The Steps Involved in an Audit
It’s important to understand what’s involved in an audit. If you commit to an audit at your facility to try and regain some of your compressed air efficiencies, below are some of the main steps that a team of experts would take:
- A Site Survey – The purpose of this step is to obtain a complete list of all equipment that is part of the compressed air system in a given facility. This is a basic step that is completed so that there’s a firm understanding of what needs to be measured. For example, they may list the type of compressor (make and model), storage, air dryer, all piping located within the facility and anything else related to the system.
- Measuring Output – The audit team will place measurement devices throughout the compressed air system to understand KW output versus cubic feet per minute. This gives a more complete picture of system output. The period of measurement will include peak times, as well as non-peak times, to get an idea of the total flow.
- Evaluating System Dynamics – This includes the analysis of data collected to this point, with areas of improvement to be identified. It involves looking at all of the compressed air users within a facility to determine if compressed air is necessary for given applications.
- Implementing Recommendations for Improved Output – The fact remains that there is no linear relationship between compressed air use and power consumption. Leaks and other inefficiencies come into play. The recommendations that the audit team makes are designed to bring power consumption and efficient compressed air usage more into line. This may include eliminating inappropriate uses of compressed air, fixing leaks, or upgrading inefficient equipment. It can also include any of the common findings listed above to improve system efficiencies.

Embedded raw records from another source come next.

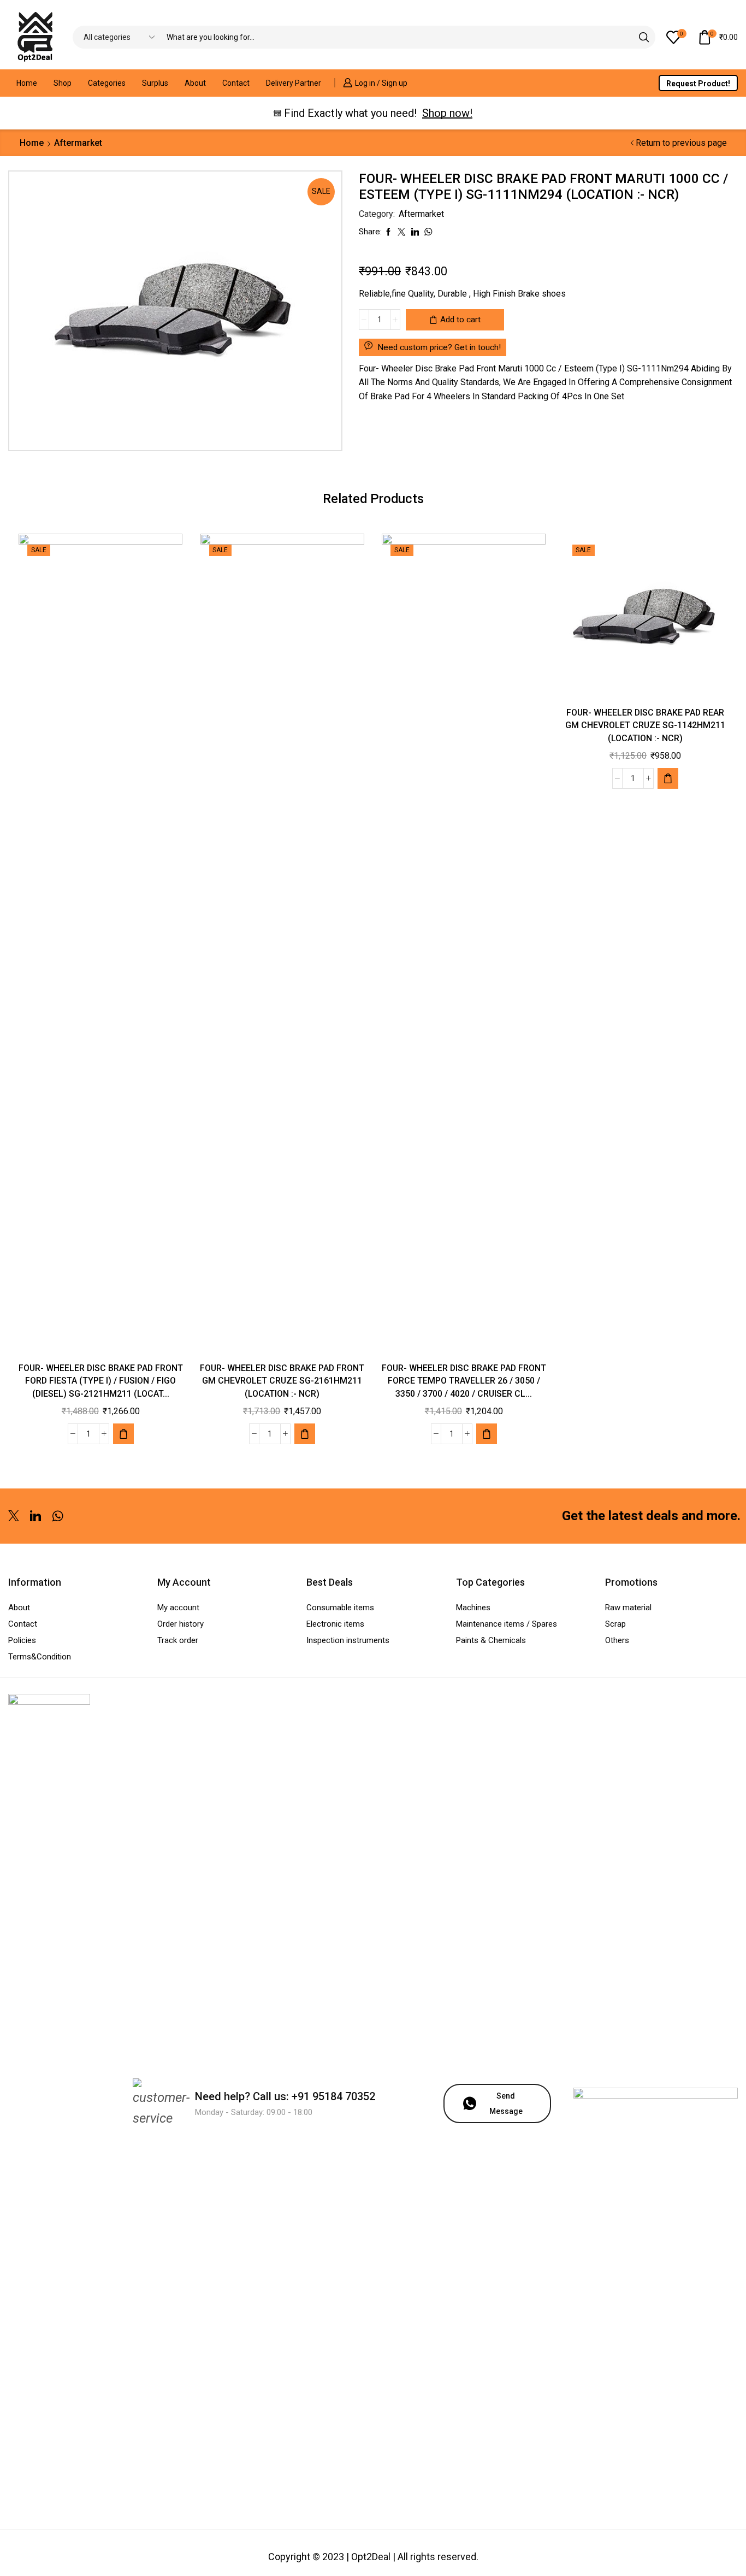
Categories (107, 83)
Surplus (155, 83)
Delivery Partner (293, 83)
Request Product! (698, 83)
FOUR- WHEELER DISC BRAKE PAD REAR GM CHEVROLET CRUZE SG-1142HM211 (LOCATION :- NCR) (645, 725)
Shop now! (447, 113)
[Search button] (643, 37)
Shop (63, 83)
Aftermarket (78, 143)
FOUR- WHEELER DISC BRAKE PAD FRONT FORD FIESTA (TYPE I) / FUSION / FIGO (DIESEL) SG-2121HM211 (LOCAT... (101, 1381)
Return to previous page (681, 143)
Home (26, 83)
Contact (236, 83)
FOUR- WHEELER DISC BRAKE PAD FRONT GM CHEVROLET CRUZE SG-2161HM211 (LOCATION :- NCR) (282, 1381)
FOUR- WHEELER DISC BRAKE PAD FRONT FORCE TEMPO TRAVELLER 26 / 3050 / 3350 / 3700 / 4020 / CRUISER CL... (464, 1381)
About (195, 83)
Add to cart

- Performance Verification – A post-operation assessment allows your organization to measure the means by which the compressed air system audit may pay for itself. When you can determine improved efficiency and decreased output, you can determine the level of energy spending.
When you comply with the changes and show measurable reductions in energy usage, you save on utility cost, and may be eligible for energy rebates.
Find Out How You Can Save
The main goal of any compressed air system audit is to determine a pathway for improving energy output versus system efficiency. This is most easily measured with the KW/100 cfm measurement formula.
Adding a variable frequency drive can allow you more direct controls over your compressed air usage, for example. It can allow you to produce at the lowest acceptable pressure, saving your organization on unneeded air. Implementing the audit team’s recommendations can also eliminate waste within your compressed air system, and qualify you for the above-mentioned rebates.
While the audit itself may require an investment for your organization, making the recommended implementations can set your company up for an energy-efficient future – saving you money within the near future. Even if you bought the newest, most contemporary system, it can still be improved. chances are the efficiency can be improved.